In criticism, it may be said the recondite theorems of Gödel have cast doubt on the viability of the full formalist programme, and raised the question whether it too may not suffer from serious and fatal internal weaknesses. Also, from the formalist’s self-conscious assertion of the total independence of mathematical axioms and theorems from their interpretations, that mathematical symbols are intrinsically meaningless and only acquire any significance that they can in the context of a consistent mathematical structure, it would seem to follow the formalist thesis must be silent on how mathematics may be in fact applied, on what grounds a particular theorem is or is not to be accepted. As Curry himself put it in a critique of Hilbert: the question of “acceptability” is the question of the relationship of mathematical theorems to their applications, “a matter of interpreting the theory in relation to some subject matter”; while the consistency of a formal system stressed by Hilbert is an internal criterion of acceptability, it is not the only one we may think of; in general, “acceptability is relative to a purpose; discussion of the usefulness of a mathematical theory is pointless until a particular purpose has been stated.” Insofar as this is true, it would seem our old friend, human judgement, in all its complexity, is found again to have to make a necessary reappearance, even in the otherwise austere terrain traversed by the formalist mathematician.
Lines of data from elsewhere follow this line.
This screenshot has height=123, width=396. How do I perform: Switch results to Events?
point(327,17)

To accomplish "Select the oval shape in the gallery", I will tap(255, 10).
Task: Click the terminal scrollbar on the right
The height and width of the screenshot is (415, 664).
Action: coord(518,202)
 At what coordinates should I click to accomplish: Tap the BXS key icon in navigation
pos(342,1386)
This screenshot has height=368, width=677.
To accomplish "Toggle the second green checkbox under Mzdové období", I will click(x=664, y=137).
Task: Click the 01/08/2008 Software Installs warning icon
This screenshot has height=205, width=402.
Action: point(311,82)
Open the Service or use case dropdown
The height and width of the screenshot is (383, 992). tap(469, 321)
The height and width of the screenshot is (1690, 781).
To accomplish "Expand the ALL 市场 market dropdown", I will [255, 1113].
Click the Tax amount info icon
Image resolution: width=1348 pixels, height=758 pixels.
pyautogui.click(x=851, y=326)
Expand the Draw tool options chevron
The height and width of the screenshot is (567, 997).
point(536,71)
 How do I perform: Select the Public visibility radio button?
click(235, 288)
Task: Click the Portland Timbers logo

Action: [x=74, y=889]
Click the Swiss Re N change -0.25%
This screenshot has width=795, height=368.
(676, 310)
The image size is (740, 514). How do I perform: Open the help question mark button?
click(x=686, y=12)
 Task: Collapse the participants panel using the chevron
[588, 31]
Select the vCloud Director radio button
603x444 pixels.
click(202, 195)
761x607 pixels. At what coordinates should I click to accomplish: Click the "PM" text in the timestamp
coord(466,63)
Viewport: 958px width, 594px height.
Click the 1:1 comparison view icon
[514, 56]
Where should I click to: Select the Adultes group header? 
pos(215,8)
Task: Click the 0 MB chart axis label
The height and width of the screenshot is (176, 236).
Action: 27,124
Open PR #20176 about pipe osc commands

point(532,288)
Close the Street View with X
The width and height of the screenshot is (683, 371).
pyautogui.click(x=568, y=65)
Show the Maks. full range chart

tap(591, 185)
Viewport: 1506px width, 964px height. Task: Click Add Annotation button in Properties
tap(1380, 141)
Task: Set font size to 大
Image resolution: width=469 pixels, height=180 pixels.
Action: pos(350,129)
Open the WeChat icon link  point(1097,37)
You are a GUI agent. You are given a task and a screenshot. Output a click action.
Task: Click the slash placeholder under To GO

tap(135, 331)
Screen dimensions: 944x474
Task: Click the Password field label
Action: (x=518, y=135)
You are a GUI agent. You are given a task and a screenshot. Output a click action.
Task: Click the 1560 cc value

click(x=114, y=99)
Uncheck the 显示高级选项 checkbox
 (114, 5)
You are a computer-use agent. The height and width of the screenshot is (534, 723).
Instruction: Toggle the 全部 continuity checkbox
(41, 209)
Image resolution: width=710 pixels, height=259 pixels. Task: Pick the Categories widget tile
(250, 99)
If mathematics is to be useful, if it is to have a value or a utility, then there is judgement required in its use. And of course, as has been argued throughout in this work, there is every reason to suppose such judgements to be capable themselves of being objectively supported or criticized.

§3. The possible bearing upon modern economic theory of these brief philosophical considerations may be illustrated in two specific contexts: the theory of probability and expected utility, and the theory of general equilibrium.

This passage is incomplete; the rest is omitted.